Please reproduce the debate column's text between "By D. Allan" and "myself for work.", inclusive, with no changes.

__PAGE EXCERPT__

## START

By D. Allan Kerr
I didn’t watch the big debate Monday night. Initially I forgot about it, and then when I remembered I was in the middle of a classic “Deadwood” mini-binge and just couldn’t bring myself to listen to our White House contenders again.
So after I rolled out of bed on Tuesday I tuned into MSNBC’s “Morning Joe” to catch the highlights. The hosts played a couple of clips from the debate and they were pretty much what I expected. They brought out Donald Trump’s campaign manager Kellyanne Conway, of whom I know very little, and the interview that followed seemed rather generic. Big surprise – she thought Trump did good.
I shut off the tube, got my daughter ready for school and myself for work.
But before I left, I scrolled online to catch a glimpse of what’s going on in the world and noted an item about Hillary Clinton calling out Donald Trump during the debate, about his treatment of a 19-year-old beauty pageant contestant.
She was referencing the 1996 Miss Universe winner, who Trump referred to at the time as “Miss Piggy” and, because she’s Latina, “Miss Housekeeping.”
“Donald, she has a name,” Clinton said, while Trump, clearly caught flatfooted, sputtered, “Where did you find this?”
“Her name is Alicia Machado and she has become a U.S. citizen,” Clinton continued, “and you can bet she’s going to vote this November.”
Now, it turns out that two decades ago, Machado represented Venezuela as she became the first Miss Universe after Trump took over the pageant. Trump decided she was too fat for a beauty queen and started calling her names.
A 19-year-old girl.
I had never heard this story before, and even after witnessing all the other evidence of Trump’s total lack of class I was a little stunned.

## END

__DATASET EXCERPT__
## START

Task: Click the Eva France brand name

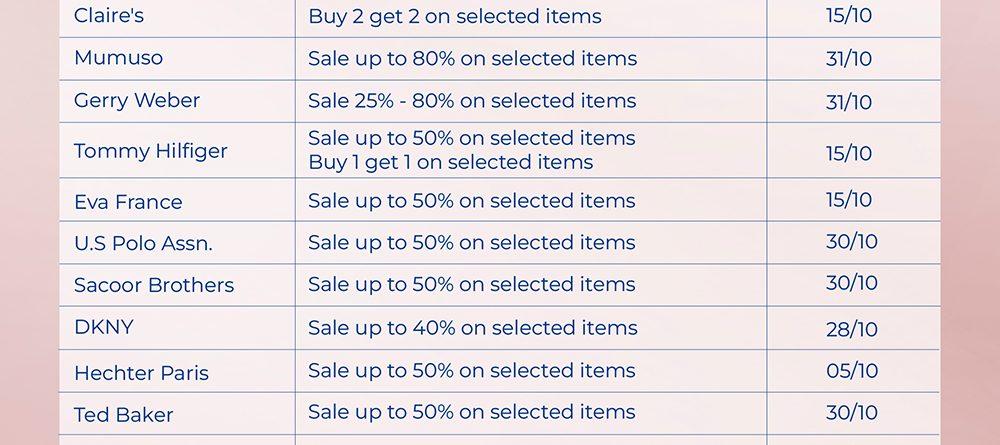Action: pos(128,202)
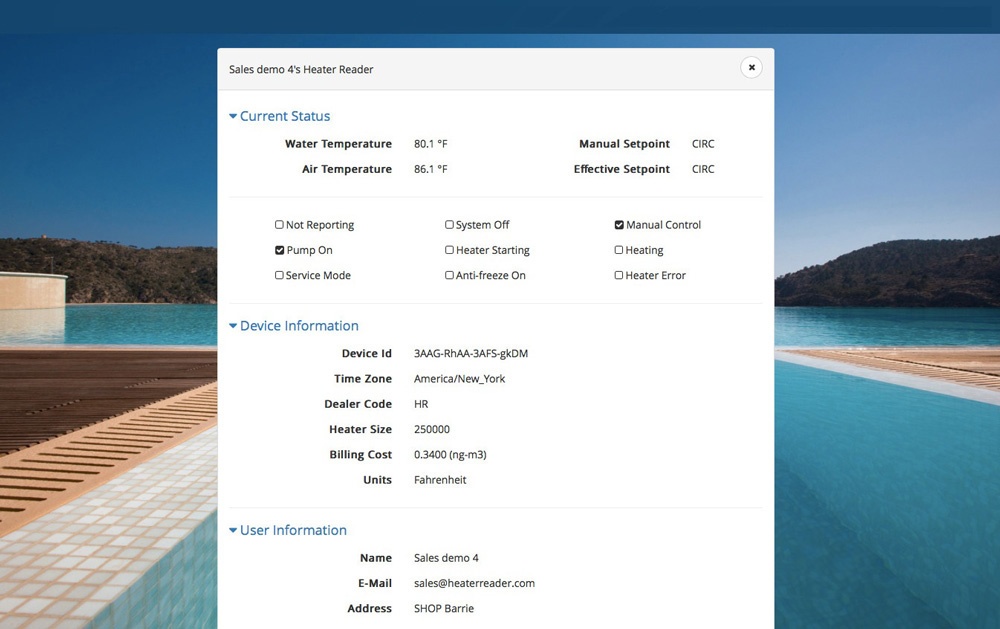
Task: Disable the Manual Control checkbox
Action: point(619,225)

## END

__SOLUTION TO THIS PROBLEM__
By D. Allan Kerr
I didn’t watch the big debate Monday night. Initially I forgot about it, and then when I remembered I was in the middle of a classic “Deadwood” mini-binge and just couldn’t bring myself to listen to our White House contenders again.
So after I rolled out of bed on Tuesday I tuned into MSNBC’s “Morning Joe” to catch the highlights. The hosts played a couple of clips from the debate and they were pretty much what I expected. They brought out Donald Trump’s campaign manager Kellyanne Conway, of whom I know very little, and the interview that followed seemed rather generic. Big surprise – she thought Trump did good.
I shut off the tube, got my daughter ready for school and myself for work.